Tag: P-Hacking

Science Sunday: Chocolate Caper

A few weeks ago, the internet lit up with stories that eating chocolate could help you lose weight. This week, the other shoe dropped: the story was bullshit:

I am Johannes Bohannon, Ph.D. Well, actually my name is John, and I’m a journalist. I do have a Ph.D., but it’s in the molecular biology of bacteria, not humans. The Institute of Diet and Health? That’s nothing more than a website.

Other than those fibs, the study was 100 percent authentic. My colleagues and I recruited actual human subjects in Germany. We ran an actual clinical trial, with subjects randomly assigned to different diet regimes. And the statistically significant benefits of chocolate that we reported are based on the actual data. It was, in fact, a fairly typical study for the field of diet research. Which is to say: It was terrible science. The results are meaningless, and the health claims that the media blasted out to millions of people around the world are utterly unfounded.

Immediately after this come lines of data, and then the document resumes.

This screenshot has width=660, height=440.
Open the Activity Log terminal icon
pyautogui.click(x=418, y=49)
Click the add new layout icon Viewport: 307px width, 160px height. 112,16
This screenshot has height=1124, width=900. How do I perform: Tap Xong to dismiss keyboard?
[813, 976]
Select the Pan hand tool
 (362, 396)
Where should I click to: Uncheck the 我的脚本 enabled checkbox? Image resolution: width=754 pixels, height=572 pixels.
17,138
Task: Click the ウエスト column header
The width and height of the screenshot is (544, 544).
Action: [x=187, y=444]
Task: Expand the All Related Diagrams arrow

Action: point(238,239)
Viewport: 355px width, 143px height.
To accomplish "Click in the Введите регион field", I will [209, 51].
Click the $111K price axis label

The important thing to note here is that they did not fake their results. What they did was use an analysis method that is used by a lot of junk science studies in the arena of health:

Here’s a dirty little science secret: If you measure a large number of things about a small number of people, you are almost guaranteed to get a “statistically significant” result. Our study included 18 different measurements—weight, cholesterol, sodium, blood protein levels, sleep quality, well-being, etc.—from 15 people. (One subject was dropped.) That study design is a recipe for false positives.

Think of the measurements as lottery tickets. Each one has a small chance of paying off in the form of a “significant” result that we can spin a story around and sell to the media. The more tickets you buy, the more likely you are to win. We didn’t know exactly what would pan out—the headline could have been that chocolate improves sleep or lowers blood pressure—but we knew our chances of getting at least one “statistically significant” result were pretty good.

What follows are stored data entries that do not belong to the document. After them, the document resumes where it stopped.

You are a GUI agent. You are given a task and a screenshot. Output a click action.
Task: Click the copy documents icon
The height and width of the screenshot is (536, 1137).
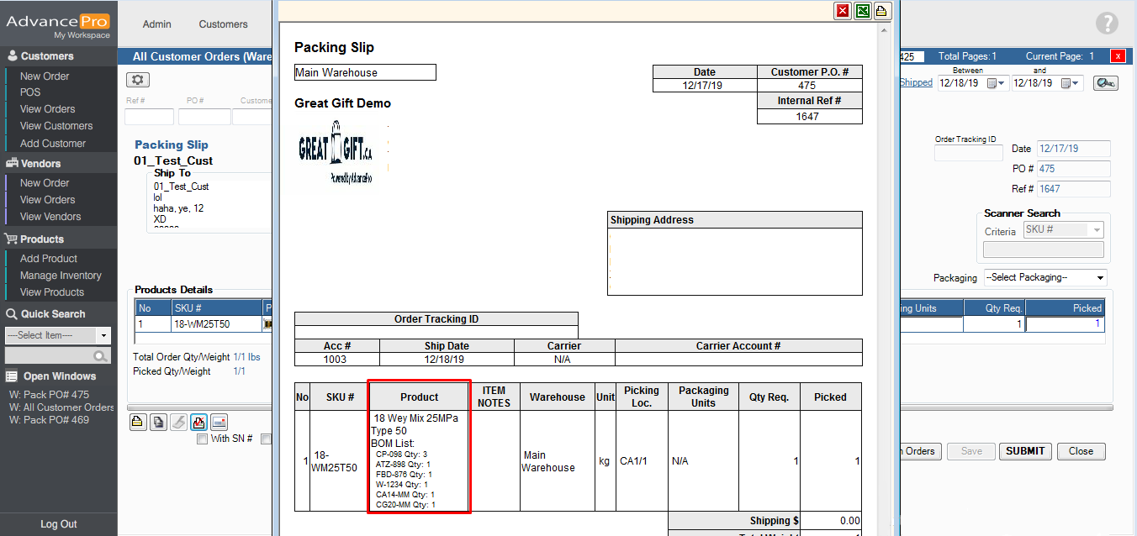click(x=157, y=422)
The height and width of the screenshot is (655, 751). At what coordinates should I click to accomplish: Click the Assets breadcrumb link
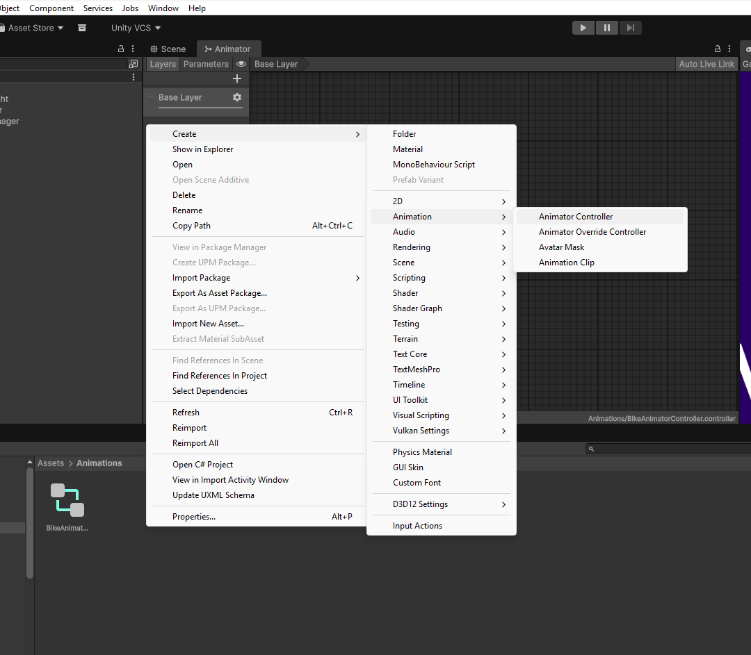(50, 463)
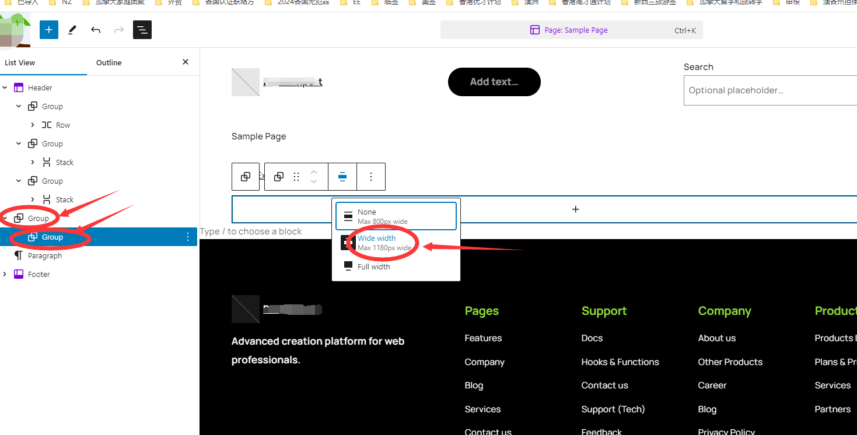Choose None alignment option

tap(396, 216)
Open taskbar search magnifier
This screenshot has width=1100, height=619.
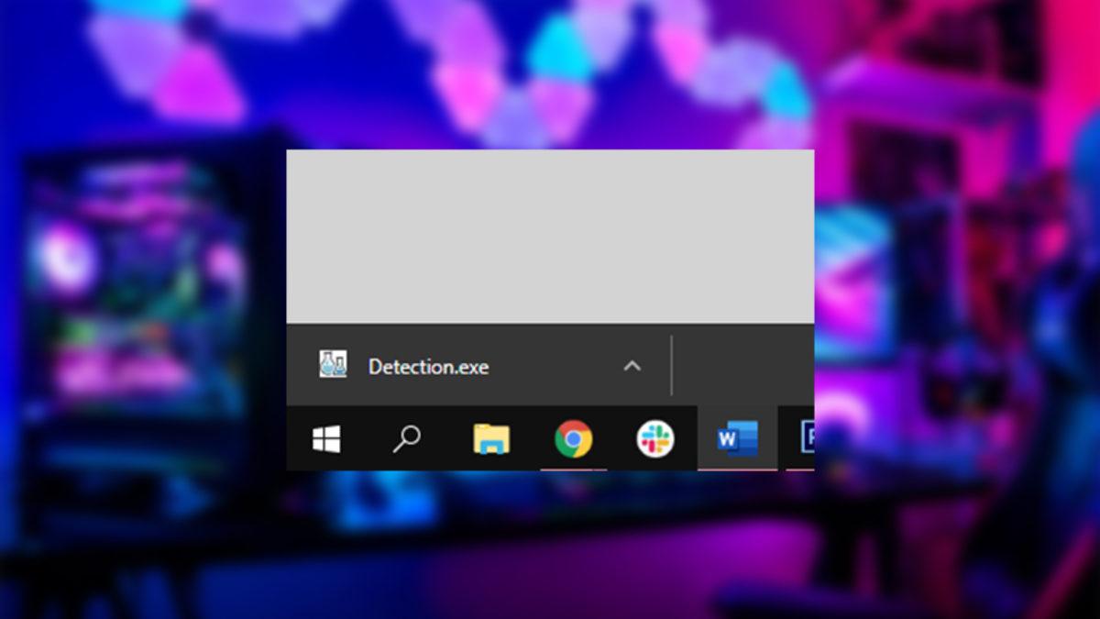coord(406,439)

Whenever you hear that phrase, it means that some result has a small p value. The letter p seems to have totemic power, but it’s just a way to gauge the signal-to-noise ratio in the data. The conventional cutoff for being “significant” is 0.05, which means that there is just a 5 percent chance that your result is a random fluctuation. The more lottery tickets, the better your chances of getting a false positive. So how many tickets do you need to buy?

P(winning) = 1 – (1 – p)n

With our 18 measurements, we had a 60% chance of getting some“significant” result with p < 0.05. (The measurements weren’t independent, so it could be even higher.) The game was stacked in our favor.

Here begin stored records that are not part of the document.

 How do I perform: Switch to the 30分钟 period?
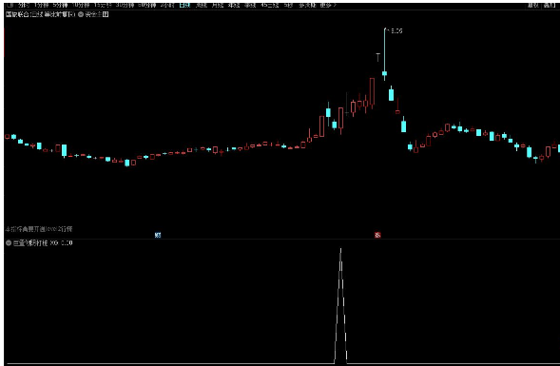[125, 6]
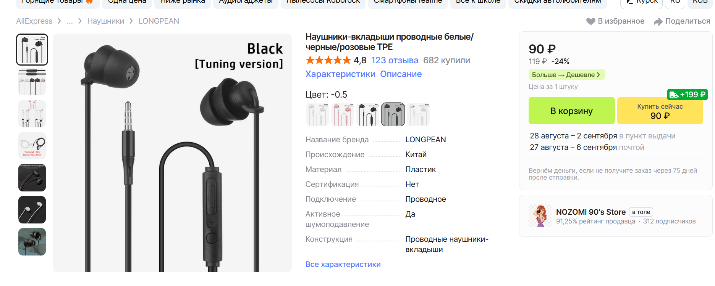Select the thumbnail showing earphone cable length

[x=32, y=146]
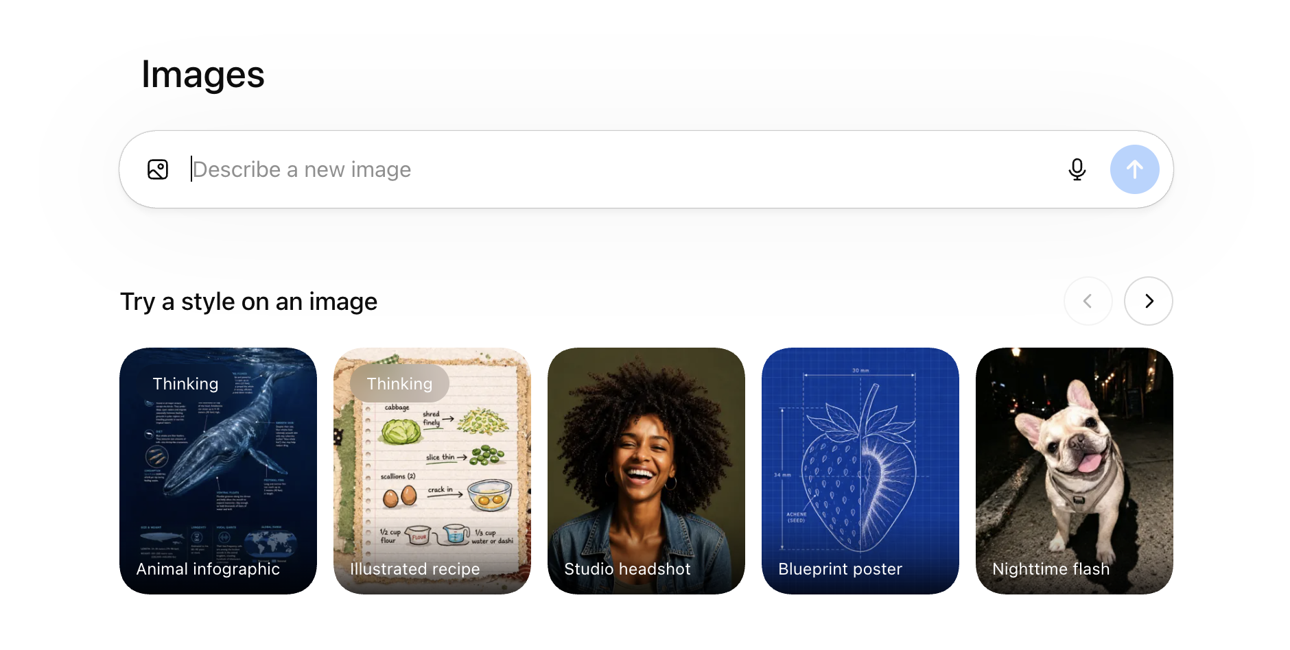Click the image upload icon in prompt bar
Image resolution: width=1290 pixels, height=650 pixels.
(158, 169)
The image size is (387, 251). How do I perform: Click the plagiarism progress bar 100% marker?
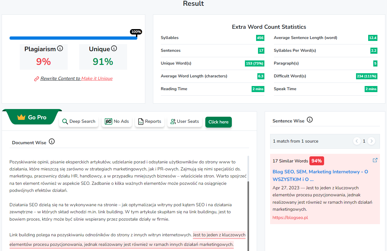click(136, 32)
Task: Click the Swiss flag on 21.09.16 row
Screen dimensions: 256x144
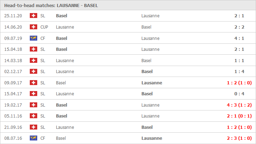Action: [33, 127]
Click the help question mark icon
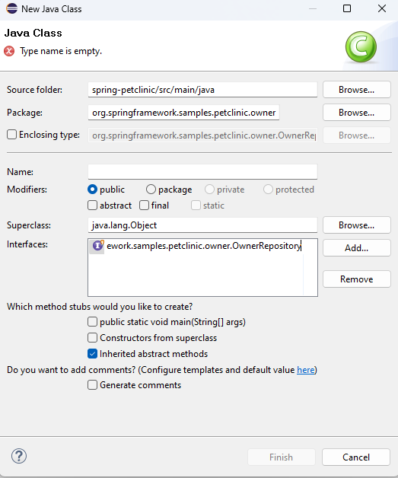 [x=19, y=457]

It’s called p-hacking—fiddling with your experimental design and data to push p under 0.05—and it’s a big problem. Most scientists are honest and do it unconsciously. They get negative results, convince themselves they goofed, and repeat the experiment until it “works.” Or they drop “outlier” data points.

You can see this p-hacking illustrated by XKCD here. A similar hack is sometimes referred to as the Texas Sharpshooter Fallacy. The idea is that if you run 100 tests, you will very likely find that one of those tests shows a signal that has a 1% chance of being a coincidence. In fact, as Nate Silver pointed out in his book, if you don’t find that about one in a hundred tests produces a spurious 99% result, you’re doing your statistics wrong.

One of the most infamous was a study in the early 90’s showing that high-tension power lines caused leukemia. Their results was statistically significant. But they tested 800 medical conditions. They were bound to come up with something just by chance.

That’s not to say statistics are useless. It’s to say that they have a context. When you’re testing one specific hypothesis, such as testing if vaccines cause autism, then they are useful. But they can be very deceptive when used in this scattershot approach.

Another illustration is DNA testing. Police in many areas have been doing blind DNA searches of databases to identify suspects in cold cases. When they find their suspect, they claim that the likelihood of a false match is literally one in a million. But these databases have hundreds of thousands of names in them. If you had a specific suspect and other reasons to suspect him, that one in a million stat would mean something. But in a blind search, your odds of finding a match by sheer coincidence is more like one in three.

Bohannon uses the lottery illustration and it’s a perfect one. The odds of any particular person winning the lottery are something like one in tens of millions. But someone is going to beat those odds. Someone always does.

Science — particularly when it comes to health — is littered with these sort of studies: blind searches that find something that then get touted in the media. Vox illustrates it here (point #2). There are statistically significant studies showing both that milk causes and prevents cancer. When you take them all into account, the net risk is basically zero. Of course Vox is in a bit of a glass house, having frequently touted such studies when convenient.